Gram of vitamin C makes the anxious less anxious
No, there is nothing wrong with having a worried and anxious personality. Such a personality may help you to see all sorts of risky situations before other people do, so you can protect yourself from them. But if those risky situations are absent, such a characteristic can be cause unnecessary stress. If that's the case, supplementation with a hefty dose of vitamin C helps, reported Brazilian biochemists from the Federal University of Santa Catarina.
The Brazilians interviewed 142 students with standardized questionnaires, so they could determine how anxious the students' personality structure was.
Then, they divided the students into two groups. 75% of the students [with a relatively low or average score came] in the "low-to-moderate trait anxiety group", 25 percent of the students [with a relatively high score] came in the "high trait anxiety group".

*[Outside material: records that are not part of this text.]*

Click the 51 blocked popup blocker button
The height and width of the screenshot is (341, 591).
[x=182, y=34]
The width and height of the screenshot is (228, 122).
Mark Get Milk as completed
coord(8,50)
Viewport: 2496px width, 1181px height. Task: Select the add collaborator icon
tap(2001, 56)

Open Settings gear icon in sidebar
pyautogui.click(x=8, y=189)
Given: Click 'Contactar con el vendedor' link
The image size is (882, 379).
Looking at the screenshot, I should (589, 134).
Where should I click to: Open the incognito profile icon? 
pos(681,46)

The researchers then gave the students 1000 milligrams of vitamin C in capsules. Just before the administration and 2 hours later they determined how worried and anxious the students felt at that moment.
Supplementation with vitamin C made the "high trait anxiety" students less anxious, the researchers discovered when interviewed the subjects with the STAI state-anxiety scale questionnaire.
Supplemental vitamin C had no effect on the subjects in the other group.
The researchers asked the subjects whether, before and two hours after supplementation, they wanted to give their feeling of anxiety a score between 0 and 10 [Visual Analog Mood Scale; VAMS]. The subjects also had to do this for some other feelings. Again it appeared that the subjects with an anxious personality structure responded to vitamin C - while other test subjects did not.
The researchers do not know how vitamin C works. Perhaps the supplement inhibits inflammation processed in the brain, they speculate. Or perhaps vitamin C boosts the effect of glutamate on brain cells. Vitamin C is involved in the transport of glutamates into brain cells.
"This work presents the first evidence for a rapid anxiolytic effect of ascorbic acid in a sub-sample of high trait anxiety individuals", the Brazilians summarize.
"The present results combined with previous evidence suggesting that ascorbic acid may play a significant role in mood regulation, and the fact that its use as a nutritional supplement is safe and inexpensive, warrant further clinical studies dealing with its potential as an anxiolytic agent."
"Future mechanistic studies are necessary to provide clues for the development of new treatments. If confirmed, the use of ascorbic acid may be considered for the clinical practice, either as a supplement for normal individuals presenting high trait anxiety, or as an adjuvant for the treatment of anxiety disorders."
Acta Neurobiol Exp (Wars). 2017;77(4):362-72.